[STATED TASK A]
Answer these from the Nairobi Eastern Bypass text:
(i) What length does the route information give for the road?
(ii) Into which county does the road cross from Nairobi County?
(iii) Which highway does the road pass underneath?
[STATED TASK B]
In the Nairobi Eastern Bypass text, rewrite everything from "The Nairobi Eastern" down to "central business district.", putting "half-circle" in place of "semi-circle".

[TEXT TO READ]
Route information
- Length: 19.9 mi (32.0 km)
- History: Designated in 2017 Completion in 2021

Major junctions
- South end: Mombasa Road at Airport North Road
- Embakasi Utawala Ruai Varsityville Estate
- North end: Ruiru-Kiambu Rd Junction

Location
- Country: Kenya

Highway system
- Transport in Kenya;

= Nairobi Eastern Bypass Highway =

Kenyan road

The Nairobi Eastern Bypass Highway is a road in Kenya, forming a semi-circle through the south-eastern and north-eastern neighbourhoods of the capital city of Nairobi. The road allows traffic from Mombasa, destined for the central parts of Kenya to bypass downtown Nairobi, thereby reducing traffic congestion in the city's central business district.

==Location==
The road starts at the junction of the Nairobi–Mombasa Road and Airport North Road, in Embakasi, immediately west of Nairobi International Airport, approximately 11.5 km south-east of the city centre.

The road then loops through the south-eastern suburbs of Nairobi, skirting the northern edges of Jomo Kenyatta International Airport, through Ruai. It then crosses from Nairobi County, into Kiambu County and turns westwards, passing underneath the Thika Highway and ends at the Ruiru Kamiti Road, at a place called Ruiru Road Junction.

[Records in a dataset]

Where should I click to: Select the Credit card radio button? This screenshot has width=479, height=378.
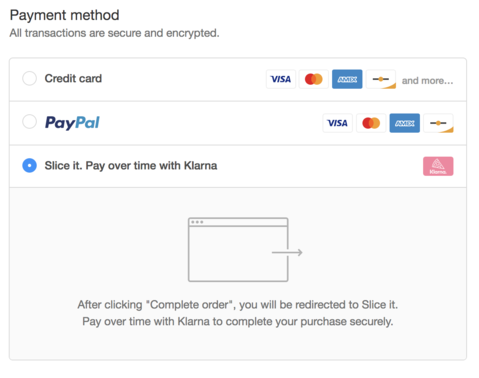[x=29, y=79]
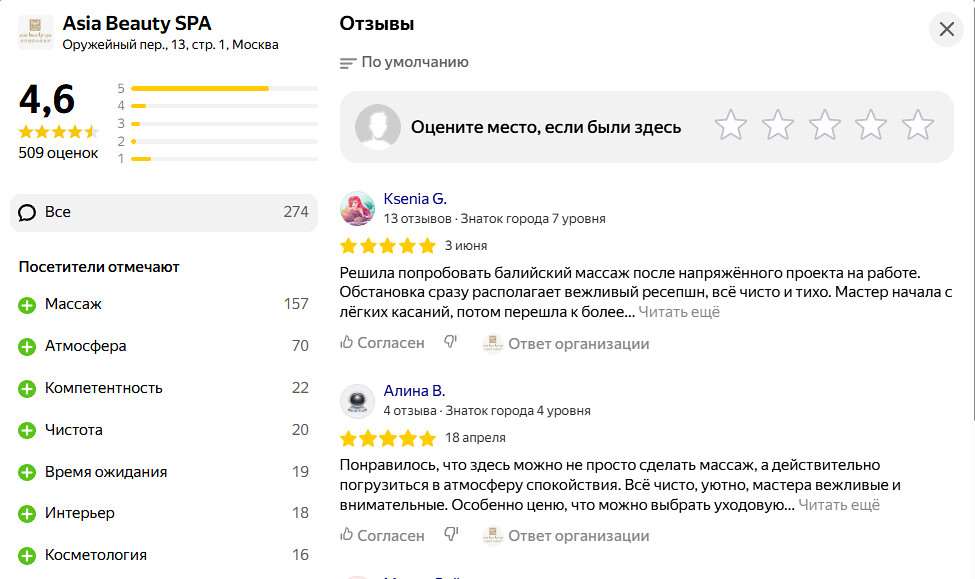This screenshot has width=975, height=579.
Task: Click the speech bubble icon next to Все
Action: [28, 212]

[COMPLETE ANSWER A]
(i) 19.9 mi (32.0 km)
(ii) Kiambu County
(iii) The Thika Highway

[COMPLETE ANSWER B]
The Nairobi Eastern Bypass Highway is a road in Kenya, forming a half-circle through the south-eastern and north-eastern neighbourhoods of the capital city of Nairobi. The road allows traffic from Mombasa, destined for the central parts of Kenya to bypass downtown Nairobi, thereby reducing traffic congestion in the city's central business district.